La sombra de la condenación de quien le había dado la vida era una losa de inmensas proporciones para Laura que no halló más salida que ofrecerse a Dios en sacrificio. Lo consultó con su confesor, el padre Crestanello, salesiano avezado en la formación espiritual, quien le advirtió: «Mira que eso es muy serio. Dios puede aceptarte tu propuesta y te puede llegar la muerte muy pronto». Ella no se arredró. Coincidiendo con la recepción de su primera comunión el mismo año de 1901, en diciembre se integró con las Hijas de María y se consagró a la Virgen. Manuel, que había marcado como una res a su anterior compañera, en el estío de 1902, durante las vacaciones escolares, quiso verter su lascivia en Laura que tenía 11 años. Ebrio y fuera de control se deshizo de Mercedes para dar rienda a sus bajos instintos con su hija, pero no contó con la bravura de la pequeña que pudo zafarse de él.
La angustia por la asfixiante situación en la que vivía su madre instaba a Laura a redoblar sus mortificaciones y penitencias con la esperanza de lograr su conversión y consiguiente abandono del lugar y del iracundo compañero. El día de su primera comunión había suplicado ardientemente: «¡Oh, Dios mío, concédeme una vida de amor, de mortificación y de sacrificio!». La vía hacia su libación definitiva se abrió con una tisis que se le declaró de improviso en 1903. Otro de sus sufrimientos añadidos fue saber que la situación ilícita de su madre era un veto para que ella pudiera abrazar la vida religiosa.
Con pasos gigantes la enfermedad se fue apoderando de su organismo y el dolor se tornó insoportable. «Señor: que yo sufra todo lo que a Ti te parezca bien, pero que mi madre se convierta y se salve». Aún intentó su madre que se recuperase fuera del colegio, pero no hubo remedio. En ese intervalo Manuel Mora volvió a cebarse en la beata porque fue testigo de una fuerte discusión entre su madre y él, y la niña medió para que Mercedes no claudicara y se sometiera a las consignas del hacendado. Éste maltrató a Laura con brutalidad y, aunque unos testigos impidieron que terminara con su vida, la dejó herida de muerte ya que no pudo volver a ponerse en pie.

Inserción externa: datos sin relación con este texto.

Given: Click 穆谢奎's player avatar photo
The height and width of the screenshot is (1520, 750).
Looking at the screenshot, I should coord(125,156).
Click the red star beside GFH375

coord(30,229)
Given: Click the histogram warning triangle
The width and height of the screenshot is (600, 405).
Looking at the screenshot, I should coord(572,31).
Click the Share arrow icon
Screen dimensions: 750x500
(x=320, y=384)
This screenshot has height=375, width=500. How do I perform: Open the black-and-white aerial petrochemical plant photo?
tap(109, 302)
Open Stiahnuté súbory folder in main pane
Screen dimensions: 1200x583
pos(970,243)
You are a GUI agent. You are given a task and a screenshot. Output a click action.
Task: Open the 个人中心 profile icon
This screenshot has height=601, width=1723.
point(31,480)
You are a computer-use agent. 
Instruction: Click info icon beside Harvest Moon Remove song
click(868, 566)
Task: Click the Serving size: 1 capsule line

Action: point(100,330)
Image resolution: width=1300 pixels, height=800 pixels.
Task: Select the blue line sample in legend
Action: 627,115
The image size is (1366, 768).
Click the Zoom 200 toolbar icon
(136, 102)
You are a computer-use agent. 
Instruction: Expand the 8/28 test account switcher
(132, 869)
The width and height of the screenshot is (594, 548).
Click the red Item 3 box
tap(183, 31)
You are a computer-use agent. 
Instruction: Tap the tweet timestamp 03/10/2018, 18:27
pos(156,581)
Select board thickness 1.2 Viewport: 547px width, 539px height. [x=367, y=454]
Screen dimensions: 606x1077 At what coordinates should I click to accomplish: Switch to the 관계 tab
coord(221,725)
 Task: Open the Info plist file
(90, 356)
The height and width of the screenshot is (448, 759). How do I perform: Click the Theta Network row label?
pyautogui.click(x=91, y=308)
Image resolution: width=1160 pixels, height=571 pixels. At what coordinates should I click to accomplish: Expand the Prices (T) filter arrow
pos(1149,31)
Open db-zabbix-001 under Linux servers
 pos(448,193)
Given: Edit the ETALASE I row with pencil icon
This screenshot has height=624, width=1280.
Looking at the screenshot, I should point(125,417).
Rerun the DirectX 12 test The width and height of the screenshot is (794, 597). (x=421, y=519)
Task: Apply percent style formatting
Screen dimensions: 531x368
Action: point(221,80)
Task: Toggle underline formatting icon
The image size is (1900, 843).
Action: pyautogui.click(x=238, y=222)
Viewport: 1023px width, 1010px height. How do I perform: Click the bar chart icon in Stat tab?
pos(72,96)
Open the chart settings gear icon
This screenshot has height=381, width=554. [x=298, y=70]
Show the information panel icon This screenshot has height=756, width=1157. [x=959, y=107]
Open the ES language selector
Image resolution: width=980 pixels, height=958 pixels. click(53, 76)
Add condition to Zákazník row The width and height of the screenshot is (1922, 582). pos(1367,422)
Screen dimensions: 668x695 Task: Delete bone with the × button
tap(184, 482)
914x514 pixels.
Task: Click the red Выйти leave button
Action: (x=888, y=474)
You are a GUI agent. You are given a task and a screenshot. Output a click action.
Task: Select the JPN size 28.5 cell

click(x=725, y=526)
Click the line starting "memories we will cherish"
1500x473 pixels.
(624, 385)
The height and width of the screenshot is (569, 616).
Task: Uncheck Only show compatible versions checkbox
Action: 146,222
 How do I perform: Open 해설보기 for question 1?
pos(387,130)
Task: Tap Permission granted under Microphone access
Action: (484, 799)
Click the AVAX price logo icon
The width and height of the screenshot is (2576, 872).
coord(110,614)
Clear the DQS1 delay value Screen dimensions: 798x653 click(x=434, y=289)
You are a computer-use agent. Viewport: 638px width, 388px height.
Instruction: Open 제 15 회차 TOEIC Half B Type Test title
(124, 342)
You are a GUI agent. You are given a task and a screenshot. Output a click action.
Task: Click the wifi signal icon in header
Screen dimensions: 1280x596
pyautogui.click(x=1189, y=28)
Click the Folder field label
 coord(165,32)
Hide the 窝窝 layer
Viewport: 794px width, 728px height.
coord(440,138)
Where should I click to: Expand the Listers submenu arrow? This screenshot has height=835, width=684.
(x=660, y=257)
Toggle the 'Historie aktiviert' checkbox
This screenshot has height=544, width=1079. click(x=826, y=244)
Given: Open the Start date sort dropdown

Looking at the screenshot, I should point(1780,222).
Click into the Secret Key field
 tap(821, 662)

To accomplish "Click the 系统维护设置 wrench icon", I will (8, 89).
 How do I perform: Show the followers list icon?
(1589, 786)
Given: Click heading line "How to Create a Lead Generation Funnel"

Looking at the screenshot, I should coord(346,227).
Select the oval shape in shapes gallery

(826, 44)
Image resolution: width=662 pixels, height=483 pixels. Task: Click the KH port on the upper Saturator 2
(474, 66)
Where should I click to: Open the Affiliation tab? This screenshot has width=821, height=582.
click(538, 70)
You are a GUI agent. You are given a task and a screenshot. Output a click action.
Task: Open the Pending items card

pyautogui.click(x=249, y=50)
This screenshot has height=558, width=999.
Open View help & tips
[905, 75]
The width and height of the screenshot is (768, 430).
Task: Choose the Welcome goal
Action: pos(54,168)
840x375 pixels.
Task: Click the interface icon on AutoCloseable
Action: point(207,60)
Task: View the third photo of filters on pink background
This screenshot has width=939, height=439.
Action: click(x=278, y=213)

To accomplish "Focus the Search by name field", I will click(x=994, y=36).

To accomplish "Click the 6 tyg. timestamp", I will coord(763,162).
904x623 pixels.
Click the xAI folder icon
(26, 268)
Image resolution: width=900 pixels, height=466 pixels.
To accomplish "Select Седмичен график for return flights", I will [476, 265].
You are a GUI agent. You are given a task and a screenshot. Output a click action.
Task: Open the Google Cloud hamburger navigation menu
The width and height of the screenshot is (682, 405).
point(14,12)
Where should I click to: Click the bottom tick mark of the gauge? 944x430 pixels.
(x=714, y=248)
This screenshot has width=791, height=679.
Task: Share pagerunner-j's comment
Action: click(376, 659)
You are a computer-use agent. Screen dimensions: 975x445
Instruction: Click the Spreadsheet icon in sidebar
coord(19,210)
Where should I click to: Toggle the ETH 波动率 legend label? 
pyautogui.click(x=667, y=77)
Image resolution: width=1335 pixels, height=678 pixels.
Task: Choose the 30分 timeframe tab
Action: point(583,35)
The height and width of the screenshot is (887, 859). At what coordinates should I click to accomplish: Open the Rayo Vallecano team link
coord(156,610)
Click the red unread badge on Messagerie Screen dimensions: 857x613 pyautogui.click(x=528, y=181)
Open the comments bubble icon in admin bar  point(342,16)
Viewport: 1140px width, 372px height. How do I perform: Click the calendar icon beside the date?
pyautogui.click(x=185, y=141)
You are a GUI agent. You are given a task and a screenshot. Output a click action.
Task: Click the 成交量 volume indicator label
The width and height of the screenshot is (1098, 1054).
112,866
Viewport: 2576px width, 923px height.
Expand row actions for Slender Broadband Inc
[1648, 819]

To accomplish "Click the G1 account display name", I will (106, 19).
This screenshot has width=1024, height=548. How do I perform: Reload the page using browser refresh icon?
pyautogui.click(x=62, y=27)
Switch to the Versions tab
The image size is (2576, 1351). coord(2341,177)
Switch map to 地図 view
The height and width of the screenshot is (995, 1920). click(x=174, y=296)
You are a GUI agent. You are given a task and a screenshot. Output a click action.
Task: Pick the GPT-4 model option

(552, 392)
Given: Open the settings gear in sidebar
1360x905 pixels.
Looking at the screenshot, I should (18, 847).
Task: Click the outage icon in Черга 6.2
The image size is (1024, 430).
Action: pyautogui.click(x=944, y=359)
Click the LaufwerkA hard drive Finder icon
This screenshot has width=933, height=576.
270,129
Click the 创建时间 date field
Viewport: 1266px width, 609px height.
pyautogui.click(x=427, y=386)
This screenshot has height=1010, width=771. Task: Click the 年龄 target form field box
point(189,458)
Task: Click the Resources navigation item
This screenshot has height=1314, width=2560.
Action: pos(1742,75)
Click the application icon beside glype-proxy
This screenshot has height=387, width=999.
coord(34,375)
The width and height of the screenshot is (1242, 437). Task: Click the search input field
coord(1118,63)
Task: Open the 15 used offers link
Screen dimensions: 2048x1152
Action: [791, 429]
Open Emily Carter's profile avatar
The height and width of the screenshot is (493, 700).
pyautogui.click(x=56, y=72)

A punto de abandonar este mundo, Mercedes supo por su propia hija que se había ofrecido a Dios para que mudase su conducta radicalmente: «Muero, porque yo misma se lo pedí a Jesús… Hace casi dos años que le ofrecí la vida por ti, para obtener la gracia de tu conversión a Dios. ¡Oh, mamá! ¿Antes de morir, no tendré el gozo de verte arrepentida?». Y arrancó de la madre lo que tanto había suplicado en un instante de altísima emoción para ésta, al ver que fenecía lo que más amaba en el mundo. «¡Oh, mi querida Laura, te juro en este momento que haré cuanto me pides… Estoy arrepentida, Dios es testigo de mi promesa!». Rubricada su determinación ante el sacerdote, como Laura le pidió, ésta ya podía partir en paz. Y musitando: «Gracias Jesús, gracias María», murió el 22 de enero de 1904. Juan Pablo II la beatificó el 3 de septiembre de 1988.